組織マネジメントOrganization Management

 時代が大きく変わり、右肩上がりの安定成長の時代はすでに終わっています。そして、その影響は教育にも当然のように及び、「管理・監督」を基盤とした学校運営は終わろうとしています。
 しかし、情報化の進展を前提とした知識基盤社会における教育の姿を、私たちは描ききってはいません。子どもたちの生活環境や生育環境は予想以上に劣化し始め、発達障害や二次障害に苦しんでいる子どもたちが増えています。
 新しい教育が求められ、新しい境域における組織マネジメントが求められています。

      
2013年4月
「従来型学校経営の終焉?」(予定)
2013年4月15日 New
「困難な時代を教育はどう乗り越えるか!」      

組織マネジメント・レポート No.2

 従来型学校教育の終焉?

 「これれまで」が通用しなくなりつつあります。次号「組織マネジメント・レポートNo.2」では、従来型学校教育の寿命について考えてみたいと思います。 乞うご期待!

     

組織マネジメント・レポート No.1

 困難な時代を教育はどう乗り越えるか!

1 困難な時代
 いじめによる自殺、非行、学力低下論争、家庭の教育力の低下、規範意識の低下など、眼前で起こっている状況は、これからの教育の進むべき方向性を明確に見出すことができず、混沌とした状況の中にいるような思いを抱かせます。
 しかし、どんなに苛烈な状況を前にしても、あるいは「学校や教師の指導性は受け入れられる」という前提が成り立たなくなっているかのような厳しい現実を前にしても、多くの学校では、厳しい状況を乗りこえる仕組みや、子どもが豊かに成長するための教育条件を作り出そうと、校長のリーダシップのもとで教職員が一体となって頑張っているのではないでしょうか。

- [提供情報]

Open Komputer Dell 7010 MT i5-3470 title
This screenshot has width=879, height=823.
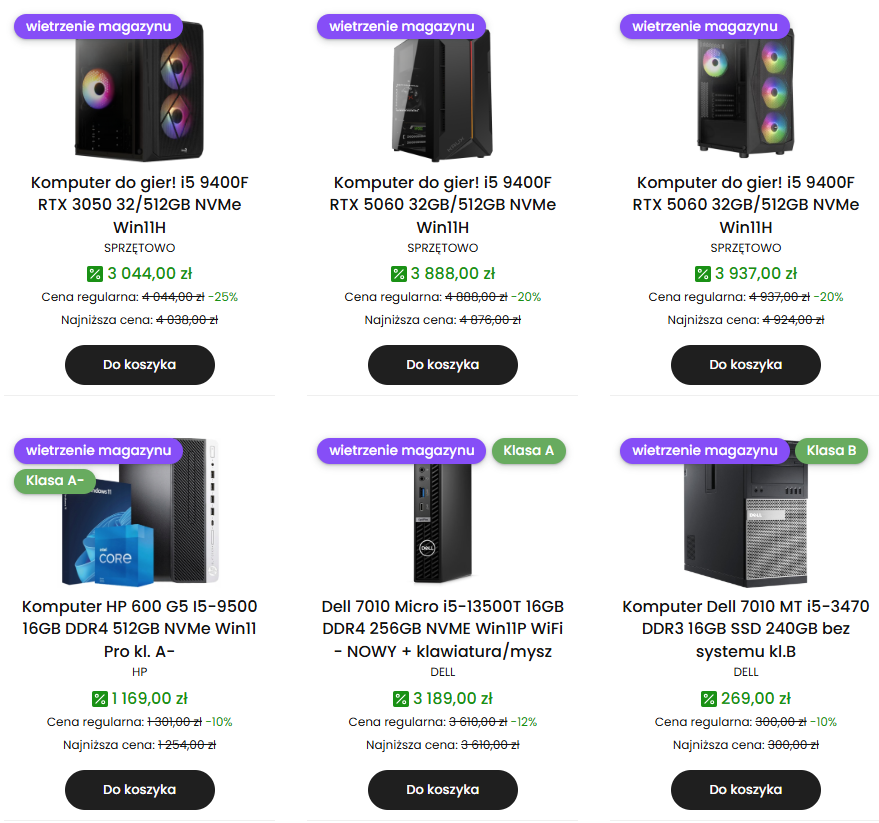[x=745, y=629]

==

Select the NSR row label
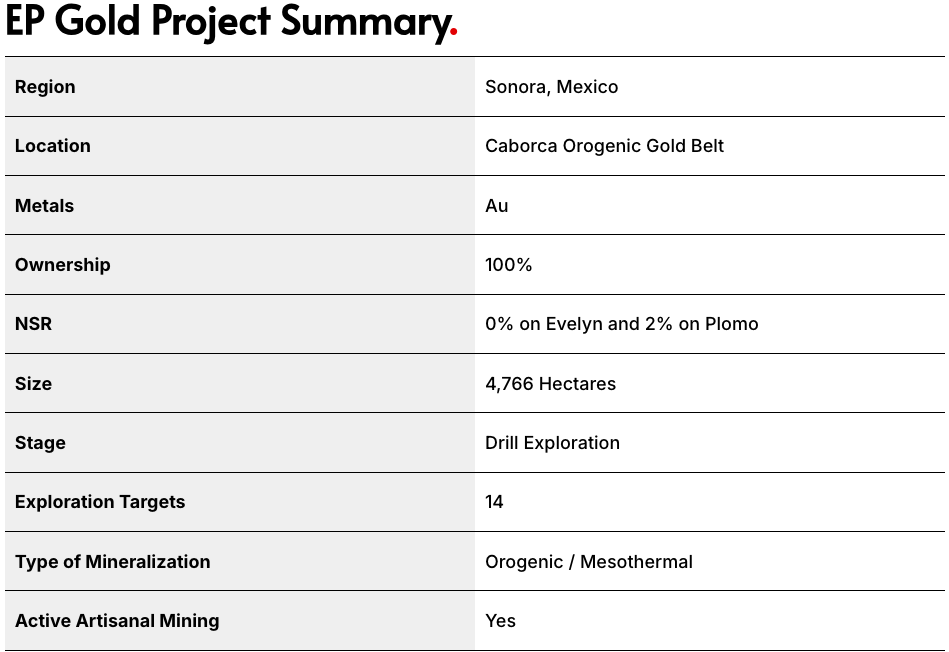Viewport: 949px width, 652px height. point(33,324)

---

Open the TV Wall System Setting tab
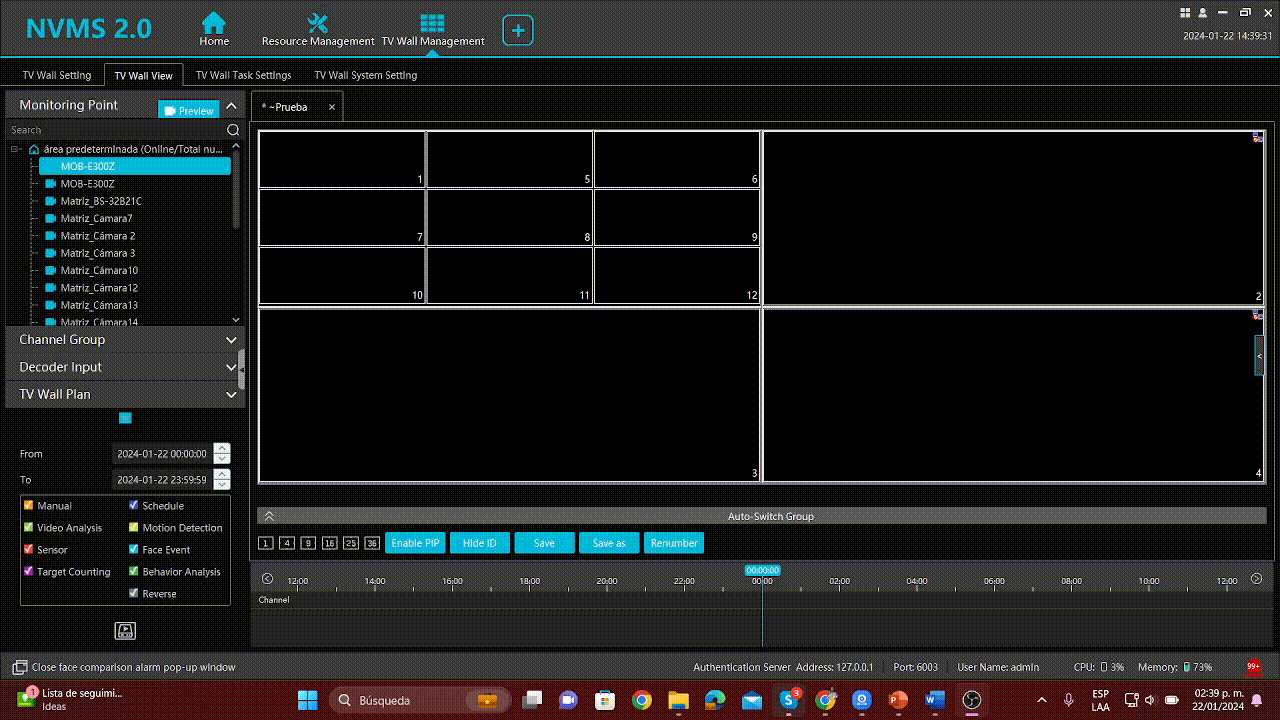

- [問題の条件]
原文では、「組織マネジメント・レポート No.1」にどのような題名が付いていますか。

- [完全な解答]
「困難な時代を教育はどう乗り越えるか!」